Quels sont, selon vous, les principaux freins au « végétarisme » ?

Les idées reçues sont un véritable frein. Les gens pensent parfois que « si tu ne manges pas de chair animale, tu ne manges pas », que le végétarisme est source de carence alimentaire… Les préjugés existent, il faut les déconstruire petit à petit.

Et puis, les circuits vertueux n’existent pas encore. C’est un domaine où il faut tâtonner pour fabriquer la transformation, de nouvelles connexions. Il faut trouver les bons fournisseurs ou inciter les fournisseurs actuels à se transformer. Là encore, cela prend du temps.

 

Durant ces années de politique d’alimentation responsable, quelles évolutions avez-vous pu observer ?

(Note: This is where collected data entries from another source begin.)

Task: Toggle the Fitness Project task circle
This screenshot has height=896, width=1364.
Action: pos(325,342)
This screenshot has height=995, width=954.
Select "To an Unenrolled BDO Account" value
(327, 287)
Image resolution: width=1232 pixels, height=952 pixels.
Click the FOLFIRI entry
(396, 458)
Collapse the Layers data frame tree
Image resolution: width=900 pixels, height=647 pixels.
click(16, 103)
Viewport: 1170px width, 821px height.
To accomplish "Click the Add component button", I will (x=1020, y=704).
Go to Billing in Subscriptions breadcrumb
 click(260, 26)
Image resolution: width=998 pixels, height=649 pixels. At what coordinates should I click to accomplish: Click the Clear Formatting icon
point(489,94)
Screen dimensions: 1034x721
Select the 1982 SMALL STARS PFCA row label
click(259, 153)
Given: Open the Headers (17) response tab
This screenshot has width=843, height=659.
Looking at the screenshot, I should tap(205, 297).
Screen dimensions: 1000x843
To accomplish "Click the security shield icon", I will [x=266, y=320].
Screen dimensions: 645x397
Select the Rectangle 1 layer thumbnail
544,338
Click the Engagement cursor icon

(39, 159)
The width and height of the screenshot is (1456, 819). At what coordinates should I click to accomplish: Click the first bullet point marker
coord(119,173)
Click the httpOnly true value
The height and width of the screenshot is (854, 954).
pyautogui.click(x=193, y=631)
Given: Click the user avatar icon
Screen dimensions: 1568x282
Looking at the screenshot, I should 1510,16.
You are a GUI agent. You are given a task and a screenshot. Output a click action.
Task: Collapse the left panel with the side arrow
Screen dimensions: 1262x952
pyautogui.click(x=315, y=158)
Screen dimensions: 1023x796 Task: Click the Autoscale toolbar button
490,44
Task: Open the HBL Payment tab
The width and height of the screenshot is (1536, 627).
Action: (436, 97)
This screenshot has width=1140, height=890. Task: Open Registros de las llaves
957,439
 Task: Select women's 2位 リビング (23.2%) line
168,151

Les gens sont de moins en moins effrayés par le fait de ne manger que des légumes, surtout lorsque c’est bon !

Au restaurant de la scène nationale, 50% des repas servis sont végétariens et en interne, lorsqu’on organise des réunions d’équipe et qu’on impose un repas végétarien, cela ne pose plus de problème.

Dans les équipes artistiques accueillies aussi, il y a de plus en plus de particularités alimentaires et de végétariens.

On observe que cela change très vite en ce moment… la machine s’accélère de façon exponentielle.  

 

Et pour la suite ?

L’alimentation doit être au cœur des réflexions sur l’évolution des lieux culturels ; réflexions que nous menons actuellement dans un travail de prospective. Pour avancer plus vite, il faudrait mettre en place un système pour s’alimenter, se fédérer ; un lieu de rendez-vous, de savoir, de réflexion qui regrouperaient des gens d’expérience et des professionnels de l’alimentation (chefs, diététiciens, amap, etc…) pour partager et proposer des actions très concrètes à déployer.